Wednesday, May 7, 2008

Breastfeeding Boosts IQ

In medical school we learn that breastfeeding is optimal for child development. Naturopathically speaking, a child should be breast-fed EXCLUSIVELY for at least one year. This is not an easy task...it means not introducing ANY other foods into the childs diet for 1 YEAR. Not only is it important to the proper development of a child, including imunological, but also to help prevent any food allergies in the future. It has not been until now that a long term study has emerged solidifing such recommendations: Exclusive, long-term breastfeeding improves a child's verbal intelligence and other intelligence measures, says researcher Michael S. Kramer, MD, professor of pediatrics, epidemiology and biostatistics at the McGill University Faculty of Medicine in Montreal.
The study was published in the May edition of Archives of General Psychiatry.

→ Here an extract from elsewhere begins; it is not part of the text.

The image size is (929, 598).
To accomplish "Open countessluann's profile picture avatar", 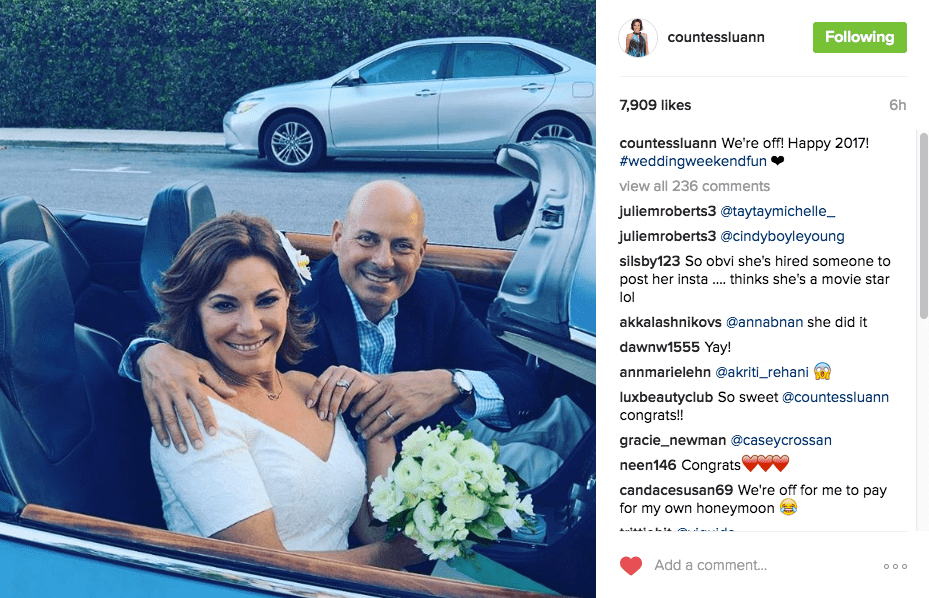I will 638,37.
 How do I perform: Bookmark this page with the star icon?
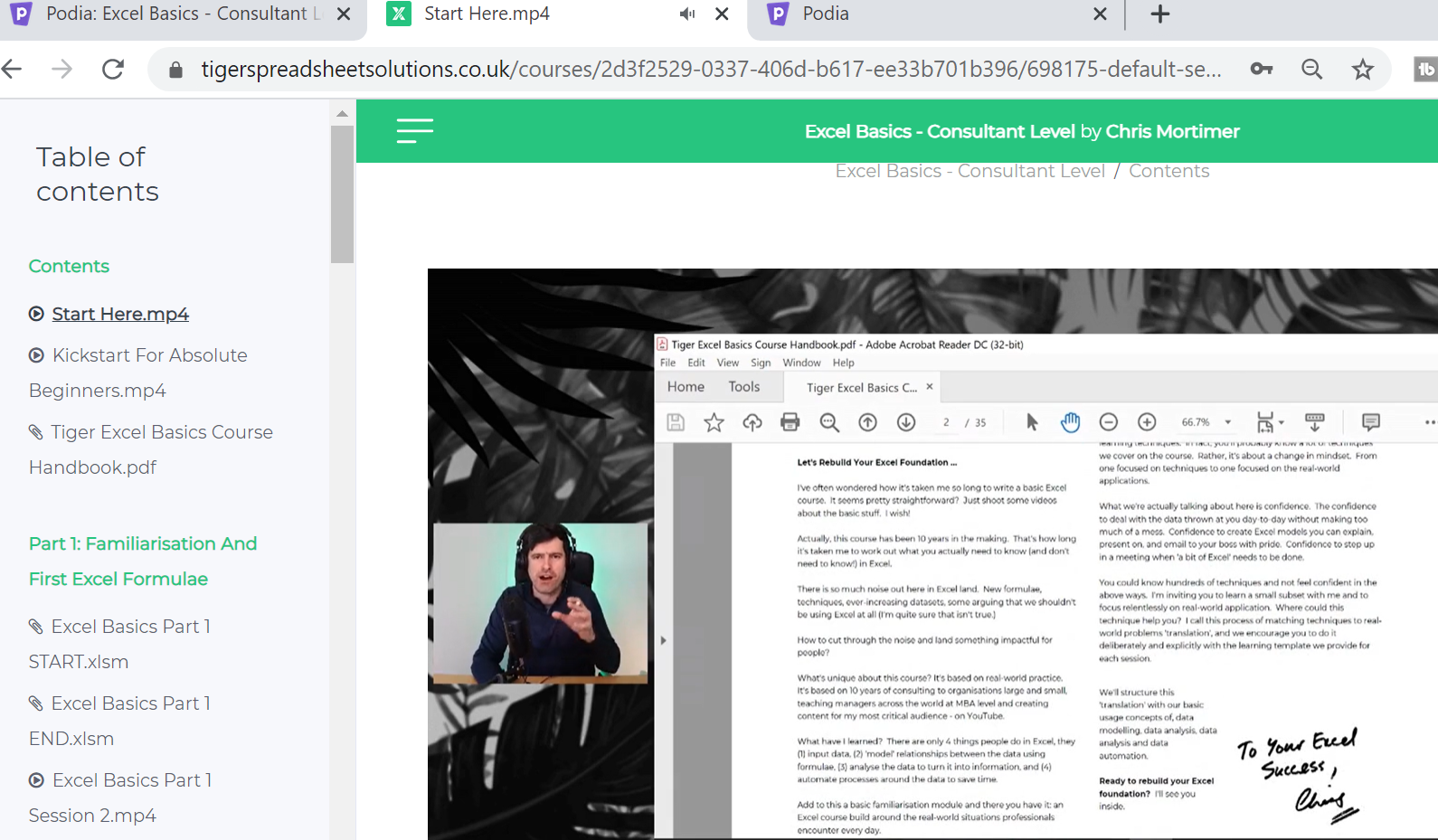(1362, 69)
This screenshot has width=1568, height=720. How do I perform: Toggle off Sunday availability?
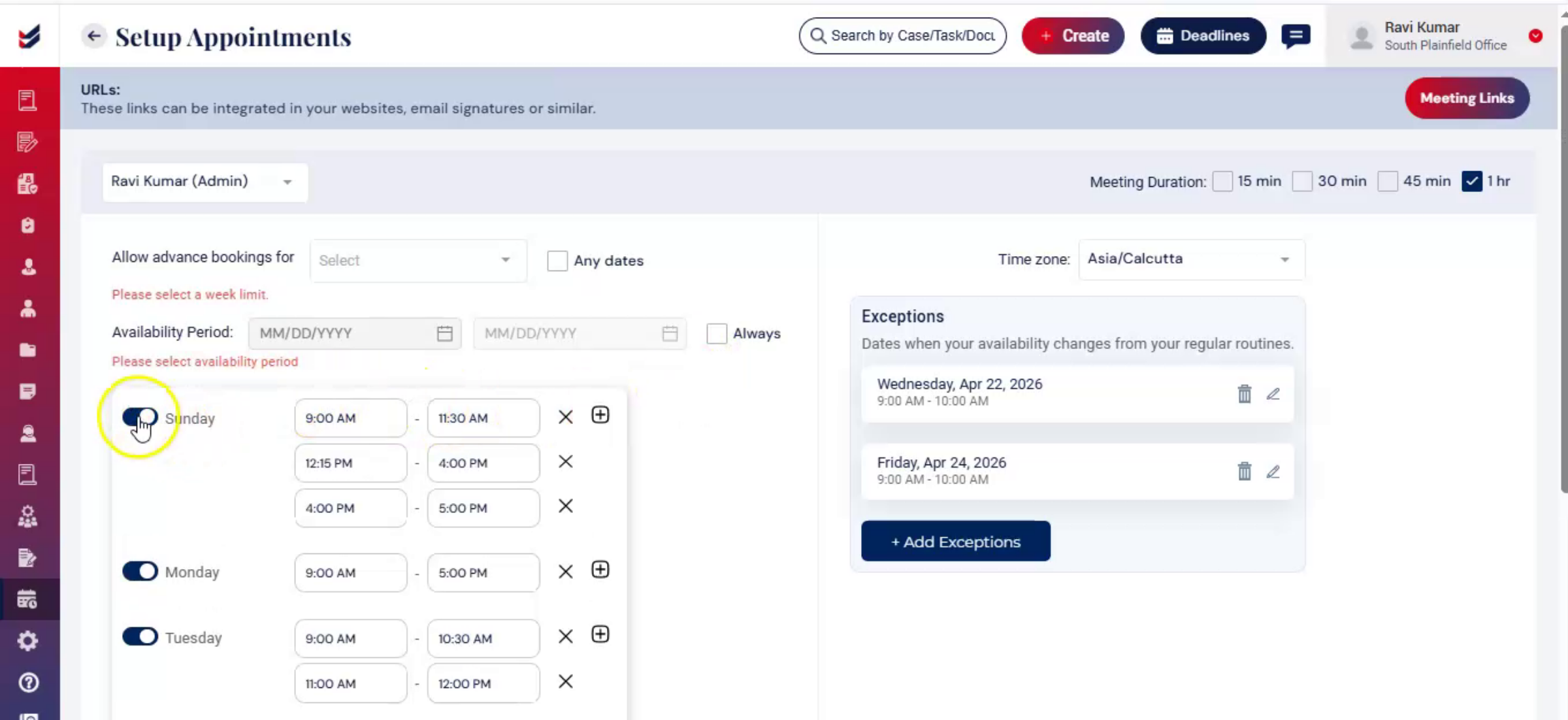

Kramer and his colleagues looked at almost 14,000 children in Belarus who visited 31 hospitals and clinics there. The participants are part of the large-scale study known as the Promotion of Breastfeeding Intervention Trial (PROBIT). The researchers assigned half to an intervention that encouraged them to breastfeed exclusively long term or to another group that got the usual maternity care and child care. Children who were breastfed longer scored higher on average at age 6 1/2 years in verbal intelligence, nonverbal intelligence, and overall intelligence, Kramer finds. Teachers rated them higher in reading and writing than children who weren't breastfed as long or as exclusively.

Whether the boost in IQ is due to the breast milk itself — such as healthy fatty acids or other substances — or the physical and social interaction that is part and parcel of breastfeeding is unknown, Kramer and others say.
"A mother who breastfeeds is likely to spend more time with her child," he says, as well as read to them later and do other activities. "The amount of time, the closeness, the way she interacts with the kids, undoubtedly differs between breastfeeding and non-breastfeeding mothers."


BREAST is still BEST. Now if we could just get over the whole breast-feeding in public thing....

Kramer, M. Archives of General Psychiatry, May 2008; vol 65: pp 578-84. Michael S. Kramer, MD, professor of pediatrics and epidemiology and biostatistics, McGill University Faculty of Medicine.

1 comment:

Carly said...

I'm a huge proponent of breast feeding but I have never in public. I can barely do it in front of my family. Thankfully with the invention of wonderful breast pumps it is very easy to pump and then bottle feed. I'm going to breast feed for at least six months. After that it's going to become difficult.